== PASSAGE EXTRAIT ==
#####
C'EST DU DÉCOUPAGE de l'espace que partent Sophie Body-Gendrot et Catherine Wihtol de Wenden* dans «Sortir des banlieues». La banlieue est d'abord une « zone » un peu floue au-delà des faubourgs plus nets, elle deviendra LA zone. Mais l'espace dépend du temps, de l'Histoire, et la seconde auteure analyse les différentes périodes de l'histoire française qui aboutissent à «trente ans de sédentarisation des populations immigrées». On ne lit pas ces analyses impitoyables pour les gouvernements successifs et leur « politique de la ville » sans songer à la cité du Moyen-Age. Des historiens ont montré comment les bâtiments institutionnels inaugurent en quelque sorte la construction d'une ville : église, école, mairie, palais de justice, lieux divers de pouvoir et de punition trônent d'abord.
Au-delà se répartissent en couches concentriques les habitants. C'est vers l'extrême périphérie que se situent repères de brigands, tavernes et bouges douteux, lieux de trafics et de vices. Ceci permet à des auteurs comme Roger Caillois de dire que les villes étaient construites suivant un «modèle moral» : le Bien au centre, le Mal à la périphérie.
La tyrannie des territoires.
Nos auteures ne sont pas loin de cette vision, mais au lieu d'une image figée, elles décrivent, un peu à la manière de Michel Foucault, des mécanismes d'inclusion ou d'exclusion de populations dans l'espace, ce qu'elles nomment «la tyrannie des territoires». L'évolution de la société française a conduit à une relégation des populations « à problèmes » sur des territoires donnés par le biais d'un marché du logement non revalorisé. Et à une «ethnicisation accélérée de la pauvreté», en regroupant dans les mêmes lieux les ménages issus de l'immigration. La géographie découlant de l'histoire, disions-nous, à quoi il faut ajouter l'image négative de ces territoires où se condenserait le pire de nos sociétés : chômage, délinquance, insécurité sous toutes ses formes et, depuis peu, islamisation croissante.
Le verdict, qui en surprendra bien peu, est net : «Aucune satisfaction n'a été donnée à la plupart des demandes visant à favoriser la reconnaissance et l'intégration de ces populations.» Pourtant, contraire- ment à un accablant cliché, les auteures rappellent que les émeutiers des années 1980, 1990, comme ceux de novembre 2005, «en veulent moins au modèle républicain qu'au fait que pour eux il ne fonctionne pas».
On casse cette logique spatiale en permettant une immense mobilité de population, alors les scléroses sociales s'estomperaient, telles les glaces de l'Arctique en fusion, nous est-il dit dans ce livre qui sous-estime l'efficacité du RER. C'est cette ethnicisation de la population que prend en compte le livre de Pierre Tévanian, «la République du mépris». Plus précisément, c'est à un ethnicisation de la haine, c'est-à-dire au racisme, que nous fait assister ce professeur de philosophie.
Analysant les discours de toute la classe politique et des leaders de l'intellect, cet auteur croit discerner une cible commune. Qu'il s'agisse du foulard et de la laïcité, du statut des femmes dans les banlieues ou de la montée de l'islamisme, la parole désigne clairement son ennemi, ou plutôt son bouc-émissaire : le jeune issu de l'immigration post-coloniale et de culture musulmane.
#####
== JEU DE DONNÉES ==

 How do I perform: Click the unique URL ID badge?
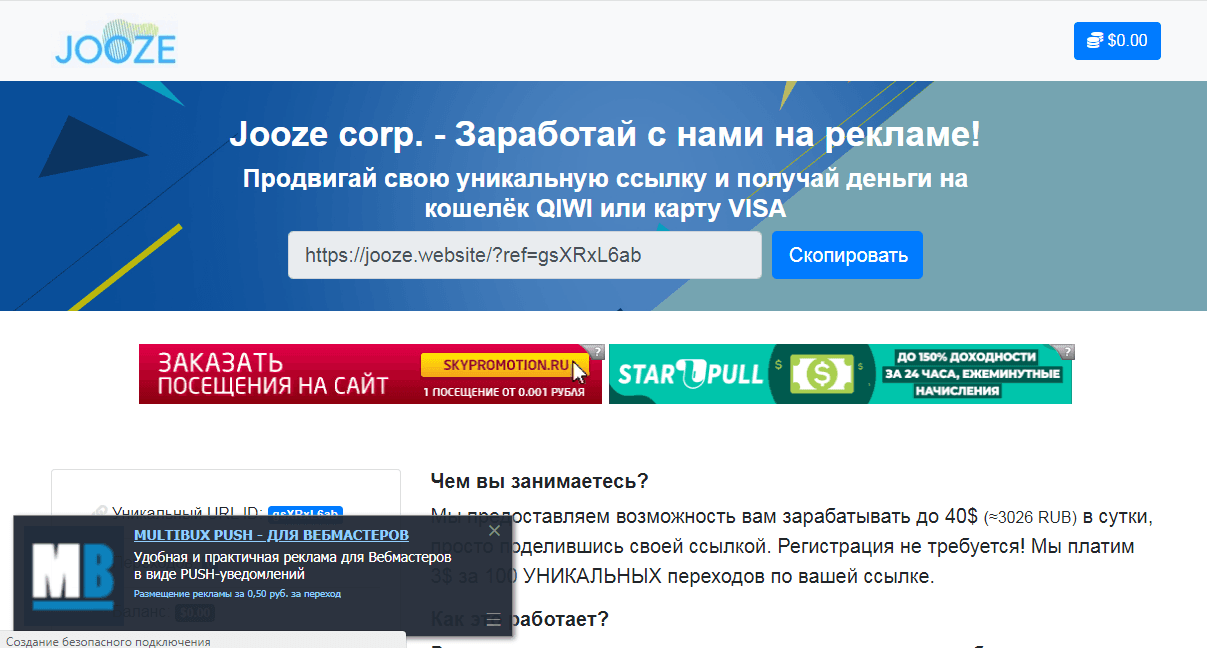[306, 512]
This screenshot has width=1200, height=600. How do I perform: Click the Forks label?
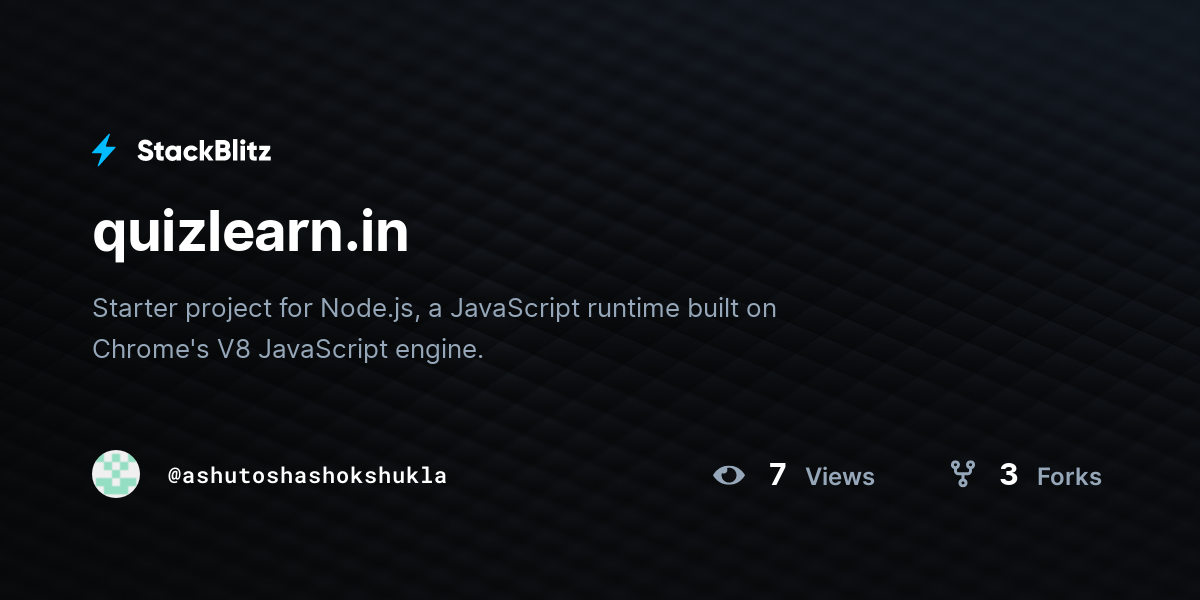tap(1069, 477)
#####
== CONSIGNE ==
Reproduisez le passage de l'article sur les banlieues qui commence à « Au-delà se répartissent » et se termine à « tyrannie des territoires. ». La liste n'a aucun rôle ici.

== RÉPONSE ATTENDUE ==
Au-delà se répartissent en couches concentriques les habitants. C'est vers l'extrême périphérie que se situent repères de brigands, tavernes et bouges douteux, lieux de trafics et de vices. Ceci permet à des auteurs comme Roger Caillois de dire que les villes étaient construites suivant un «modèle moral» : le Bien au centre, le Mal à la périphérie.
La tyrannie des territoires.